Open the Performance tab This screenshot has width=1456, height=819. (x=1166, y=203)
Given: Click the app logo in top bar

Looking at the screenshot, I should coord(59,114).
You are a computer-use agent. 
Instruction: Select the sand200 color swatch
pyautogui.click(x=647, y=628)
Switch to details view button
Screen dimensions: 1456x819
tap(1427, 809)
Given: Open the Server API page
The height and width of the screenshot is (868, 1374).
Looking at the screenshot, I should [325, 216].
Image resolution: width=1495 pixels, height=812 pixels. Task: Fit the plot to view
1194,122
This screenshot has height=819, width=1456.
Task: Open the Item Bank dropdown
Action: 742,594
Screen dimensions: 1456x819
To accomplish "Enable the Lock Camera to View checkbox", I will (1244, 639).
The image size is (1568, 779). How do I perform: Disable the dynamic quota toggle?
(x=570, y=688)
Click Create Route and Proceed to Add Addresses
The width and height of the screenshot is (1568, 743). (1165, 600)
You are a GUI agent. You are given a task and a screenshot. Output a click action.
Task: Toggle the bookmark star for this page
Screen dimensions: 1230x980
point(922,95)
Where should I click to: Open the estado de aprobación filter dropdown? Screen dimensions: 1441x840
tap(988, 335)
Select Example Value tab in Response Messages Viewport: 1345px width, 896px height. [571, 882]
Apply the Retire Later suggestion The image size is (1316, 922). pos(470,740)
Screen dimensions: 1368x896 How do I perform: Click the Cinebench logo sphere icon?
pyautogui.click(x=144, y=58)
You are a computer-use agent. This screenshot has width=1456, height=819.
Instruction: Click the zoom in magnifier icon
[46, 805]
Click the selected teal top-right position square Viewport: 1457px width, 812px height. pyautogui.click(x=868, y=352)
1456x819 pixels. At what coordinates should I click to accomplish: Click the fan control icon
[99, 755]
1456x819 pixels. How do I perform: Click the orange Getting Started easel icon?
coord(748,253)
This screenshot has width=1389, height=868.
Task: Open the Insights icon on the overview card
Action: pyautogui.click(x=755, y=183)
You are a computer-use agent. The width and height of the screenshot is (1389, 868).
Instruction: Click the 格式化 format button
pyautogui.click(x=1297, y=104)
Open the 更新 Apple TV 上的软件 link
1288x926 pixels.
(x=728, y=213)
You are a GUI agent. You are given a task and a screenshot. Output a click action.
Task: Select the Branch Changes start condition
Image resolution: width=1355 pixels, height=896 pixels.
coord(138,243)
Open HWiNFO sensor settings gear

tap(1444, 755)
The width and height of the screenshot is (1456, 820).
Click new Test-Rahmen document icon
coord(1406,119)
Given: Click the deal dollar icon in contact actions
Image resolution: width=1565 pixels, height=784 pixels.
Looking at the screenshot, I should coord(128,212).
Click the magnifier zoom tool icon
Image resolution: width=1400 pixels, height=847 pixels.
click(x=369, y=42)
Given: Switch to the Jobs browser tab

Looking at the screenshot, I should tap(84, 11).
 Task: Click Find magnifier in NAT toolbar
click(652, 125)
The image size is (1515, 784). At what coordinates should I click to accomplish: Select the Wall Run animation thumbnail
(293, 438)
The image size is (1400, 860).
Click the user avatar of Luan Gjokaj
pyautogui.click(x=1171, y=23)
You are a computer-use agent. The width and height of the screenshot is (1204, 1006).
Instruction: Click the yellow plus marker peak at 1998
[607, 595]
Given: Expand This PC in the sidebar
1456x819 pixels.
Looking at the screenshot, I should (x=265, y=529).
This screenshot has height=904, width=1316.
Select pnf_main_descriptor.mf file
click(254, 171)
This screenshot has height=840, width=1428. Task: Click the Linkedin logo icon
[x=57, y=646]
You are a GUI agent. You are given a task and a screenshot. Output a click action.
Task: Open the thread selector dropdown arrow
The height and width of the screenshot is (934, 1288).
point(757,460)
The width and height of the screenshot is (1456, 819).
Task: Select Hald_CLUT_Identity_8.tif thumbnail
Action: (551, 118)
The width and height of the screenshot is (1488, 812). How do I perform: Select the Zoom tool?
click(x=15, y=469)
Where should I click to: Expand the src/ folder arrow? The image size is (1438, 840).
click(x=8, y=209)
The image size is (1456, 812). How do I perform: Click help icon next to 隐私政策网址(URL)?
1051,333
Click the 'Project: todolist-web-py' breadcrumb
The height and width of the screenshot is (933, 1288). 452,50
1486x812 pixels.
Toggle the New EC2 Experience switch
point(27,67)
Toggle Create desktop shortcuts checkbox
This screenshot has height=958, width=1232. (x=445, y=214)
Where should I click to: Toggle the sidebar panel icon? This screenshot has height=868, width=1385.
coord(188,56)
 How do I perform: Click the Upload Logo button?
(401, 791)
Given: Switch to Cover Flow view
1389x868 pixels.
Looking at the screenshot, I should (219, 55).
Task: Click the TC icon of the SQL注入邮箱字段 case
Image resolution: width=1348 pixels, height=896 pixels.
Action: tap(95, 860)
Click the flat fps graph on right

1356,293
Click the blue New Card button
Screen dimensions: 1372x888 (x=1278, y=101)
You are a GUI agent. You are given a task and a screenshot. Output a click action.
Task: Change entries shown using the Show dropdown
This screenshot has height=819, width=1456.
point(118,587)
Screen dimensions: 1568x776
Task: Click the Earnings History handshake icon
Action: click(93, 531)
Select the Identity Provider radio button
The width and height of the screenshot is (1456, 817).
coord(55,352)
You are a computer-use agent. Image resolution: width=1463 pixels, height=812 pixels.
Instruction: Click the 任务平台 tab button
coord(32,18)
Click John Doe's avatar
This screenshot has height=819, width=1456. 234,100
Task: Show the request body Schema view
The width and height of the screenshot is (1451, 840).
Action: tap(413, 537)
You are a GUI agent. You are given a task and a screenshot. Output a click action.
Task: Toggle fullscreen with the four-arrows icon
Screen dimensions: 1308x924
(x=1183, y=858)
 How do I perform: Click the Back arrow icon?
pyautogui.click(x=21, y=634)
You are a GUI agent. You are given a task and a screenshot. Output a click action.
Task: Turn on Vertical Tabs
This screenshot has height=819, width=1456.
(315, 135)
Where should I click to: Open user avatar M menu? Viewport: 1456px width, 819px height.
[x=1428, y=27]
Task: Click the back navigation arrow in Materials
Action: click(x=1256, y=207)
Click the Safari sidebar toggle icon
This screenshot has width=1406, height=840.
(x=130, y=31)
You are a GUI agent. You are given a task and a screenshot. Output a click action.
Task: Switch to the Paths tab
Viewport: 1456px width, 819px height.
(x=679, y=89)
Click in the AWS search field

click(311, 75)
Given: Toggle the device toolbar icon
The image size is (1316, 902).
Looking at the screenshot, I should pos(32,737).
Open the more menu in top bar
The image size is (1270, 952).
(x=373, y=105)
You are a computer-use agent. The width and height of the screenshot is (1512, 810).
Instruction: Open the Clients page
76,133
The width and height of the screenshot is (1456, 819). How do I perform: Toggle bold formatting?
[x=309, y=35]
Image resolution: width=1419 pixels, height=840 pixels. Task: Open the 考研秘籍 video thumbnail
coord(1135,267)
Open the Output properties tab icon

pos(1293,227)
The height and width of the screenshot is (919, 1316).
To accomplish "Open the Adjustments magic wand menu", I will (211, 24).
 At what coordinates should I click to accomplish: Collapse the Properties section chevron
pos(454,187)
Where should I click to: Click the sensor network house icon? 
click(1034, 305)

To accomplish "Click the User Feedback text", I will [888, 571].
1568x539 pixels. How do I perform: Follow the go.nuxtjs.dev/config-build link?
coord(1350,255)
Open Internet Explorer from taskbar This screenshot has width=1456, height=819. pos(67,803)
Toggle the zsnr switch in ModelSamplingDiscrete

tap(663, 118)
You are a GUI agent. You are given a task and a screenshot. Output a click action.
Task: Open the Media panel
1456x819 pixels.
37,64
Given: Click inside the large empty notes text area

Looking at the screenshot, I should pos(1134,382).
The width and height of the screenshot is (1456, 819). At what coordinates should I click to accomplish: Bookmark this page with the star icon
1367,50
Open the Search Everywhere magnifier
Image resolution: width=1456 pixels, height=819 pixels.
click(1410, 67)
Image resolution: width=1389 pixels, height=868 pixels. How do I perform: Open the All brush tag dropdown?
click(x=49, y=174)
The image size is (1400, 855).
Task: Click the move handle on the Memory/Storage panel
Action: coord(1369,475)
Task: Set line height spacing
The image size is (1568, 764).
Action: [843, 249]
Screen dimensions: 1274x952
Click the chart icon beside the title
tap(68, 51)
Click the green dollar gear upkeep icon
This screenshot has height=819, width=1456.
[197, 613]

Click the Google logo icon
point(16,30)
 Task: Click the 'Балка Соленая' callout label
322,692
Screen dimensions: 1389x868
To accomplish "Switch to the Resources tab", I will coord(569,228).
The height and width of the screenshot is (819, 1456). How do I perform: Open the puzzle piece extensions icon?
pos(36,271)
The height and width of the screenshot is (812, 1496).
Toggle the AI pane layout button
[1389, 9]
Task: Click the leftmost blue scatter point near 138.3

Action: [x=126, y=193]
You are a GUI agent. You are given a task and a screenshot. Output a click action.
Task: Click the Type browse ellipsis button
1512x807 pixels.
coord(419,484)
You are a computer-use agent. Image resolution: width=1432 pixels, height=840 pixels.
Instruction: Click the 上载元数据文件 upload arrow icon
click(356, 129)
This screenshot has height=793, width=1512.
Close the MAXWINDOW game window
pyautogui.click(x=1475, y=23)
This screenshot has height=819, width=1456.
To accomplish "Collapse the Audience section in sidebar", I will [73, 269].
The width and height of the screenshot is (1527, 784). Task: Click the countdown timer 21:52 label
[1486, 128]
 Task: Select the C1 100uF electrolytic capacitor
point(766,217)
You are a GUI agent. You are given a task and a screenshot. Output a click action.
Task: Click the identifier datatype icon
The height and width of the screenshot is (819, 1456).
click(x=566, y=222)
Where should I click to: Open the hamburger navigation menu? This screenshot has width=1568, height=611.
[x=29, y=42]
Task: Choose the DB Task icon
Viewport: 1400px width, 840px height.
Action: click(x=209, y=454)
:::::
> [What you need to do]
What is needed is an exact repetition of the lines from the first line of the records through the line containing "Given: Open the Server API page", both ends included, and nothing more.

> [Answer section]
Open the Performance tab This screenshot has width=1456, height=819. (x=1166, y=203)
Given: Click the app logo in top bar

Looking at the screenshot, I should coord(59,114).
You are a computer-use agent. 
Instruction: Select the sand200 color swatch
pyautogui.click(x=647, y=628)
Switch to details view button
Screen dimensions: 1456x819
tap(1427, 809)
Given: Open the Server API page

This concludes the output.